Table of Contents
Fetching ...

Localization-driven exchange contrast in diffusion exchange spectroscopy

Teddy X Cai, Nathan H Williamson, Peter J Basser

Abstract

Diffusion exchange spectroscopy (DEXSY) is a method to probe exchange between domains of varying confinement. Analyses of DEXSY signals typically assume Gaussian diffusion within distinct compartments and first-order exchange kinetics between them. Other situations can yield DEXSY signal contrast with respect to mixing time, however, leading to potentially erroneous interpretation.
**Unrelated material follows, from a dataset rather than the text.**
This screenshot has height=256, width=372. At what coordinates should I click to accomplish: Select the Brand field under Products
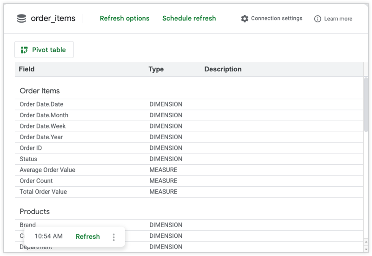pos(28,224)
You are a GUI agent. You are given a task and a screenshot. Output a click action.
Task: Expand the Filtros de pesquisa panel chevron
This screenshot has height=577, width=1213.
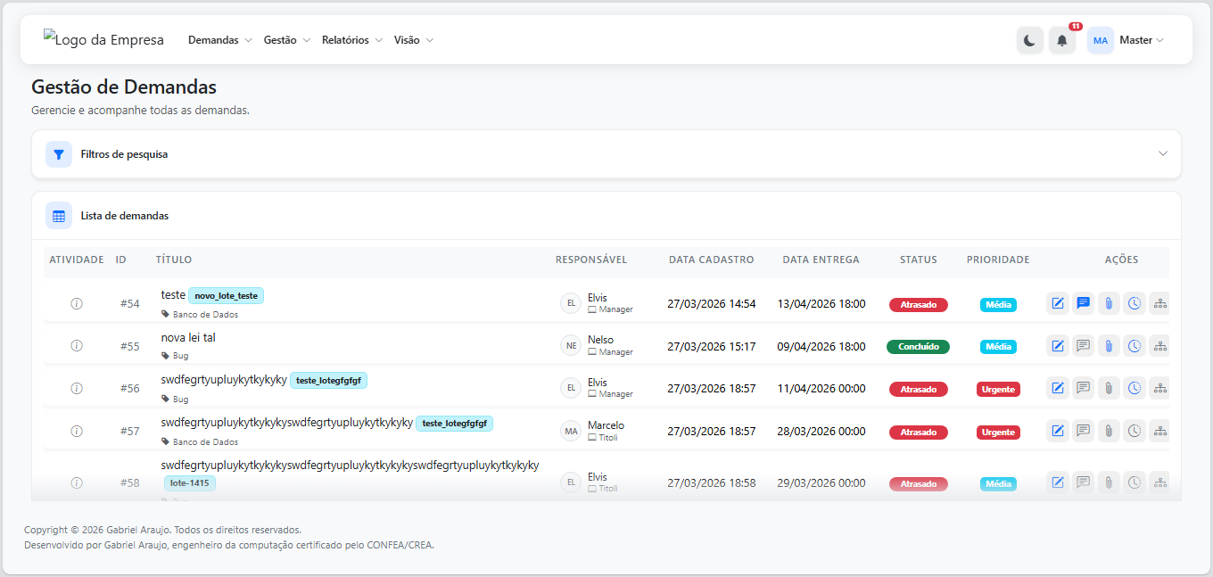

Here, we demonstrate that a one-dimensional compartment with reflecting boundaries and without relaxation can by itself produce such contrast in certain experimental regimes. The origin of this contrast is the diffusive mixing of spin isochromats initially near versus far from either boundary, as the former can be relatively coherent in an effect known as edge enhancement or signal localization. We consider DEXSY signals in the case of extended field gradients and identical encodings. Signals were generated via a numerical approach that solves the Bloch-Torrey equation in discrete space and time using matrix operators. We find that in the localization regime, an apparent first-order rate constant of exchange, $k$, can be extracted from DEXSY signals even in this minimal system. The measured $k$ is approximately proportional to $D/L^2$, where $D$ is the diffusivity and $L$ is the domain size. Typically, $k \approx π^2 D/L^2$. We attribute this localization-driven exchange to the relaxation of spatial magnetization modes with mixing time, noting that $π^2 D/L^2$ is the first non-zero eigenvalue of the Laplacian basis. These results demonstrate that DEXSY and related methods such as filter exchange spectroscopy (FEXSY) may not be specific to genuine barrier permeation.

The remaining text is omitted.